-- Start --
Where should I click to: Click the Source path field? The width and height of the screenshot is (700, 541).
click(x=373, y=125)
-- End --
-- Start --
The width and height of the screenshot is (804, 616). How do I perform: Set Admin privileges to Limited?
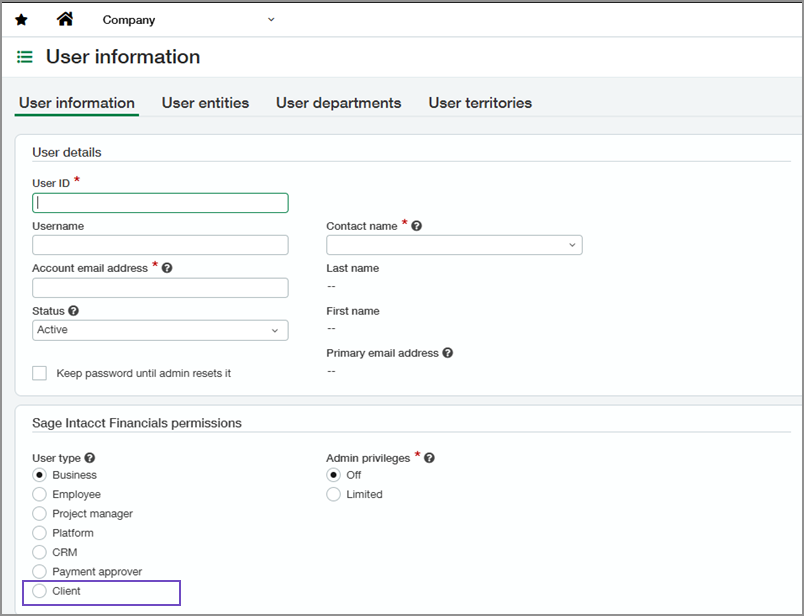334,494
-- End --
-- Start --
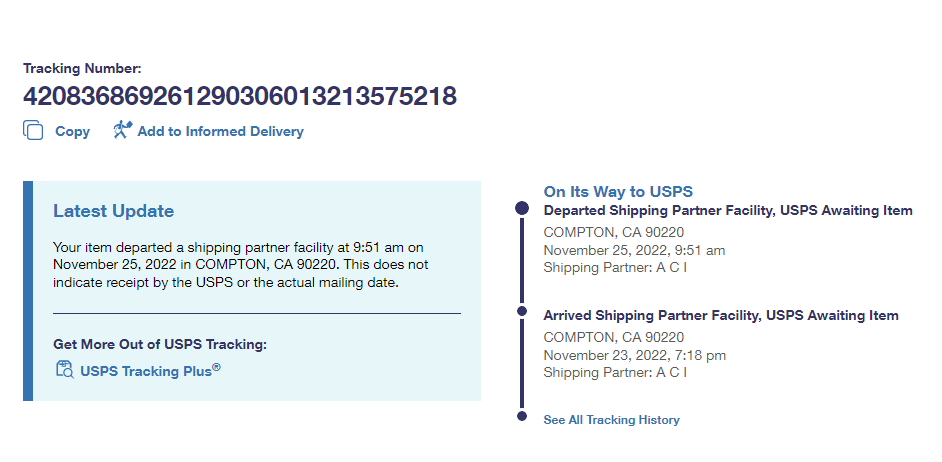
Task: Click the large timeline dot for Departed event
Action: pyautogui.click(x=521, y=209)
-- End --
● **WORK TO COMPLETE**
Recast the records as a JSON list of strings, one string per line with blank lines left out, beginning at the line that contains "Where should I" and stopping after the line that contains "click(x=373, y=125)".

● **FINISHED TASK**
[
  "Where should I click to: Click the Source path field? The width and height of the screenshot is (700, 541).",
  "click(x=373, y=125)"
]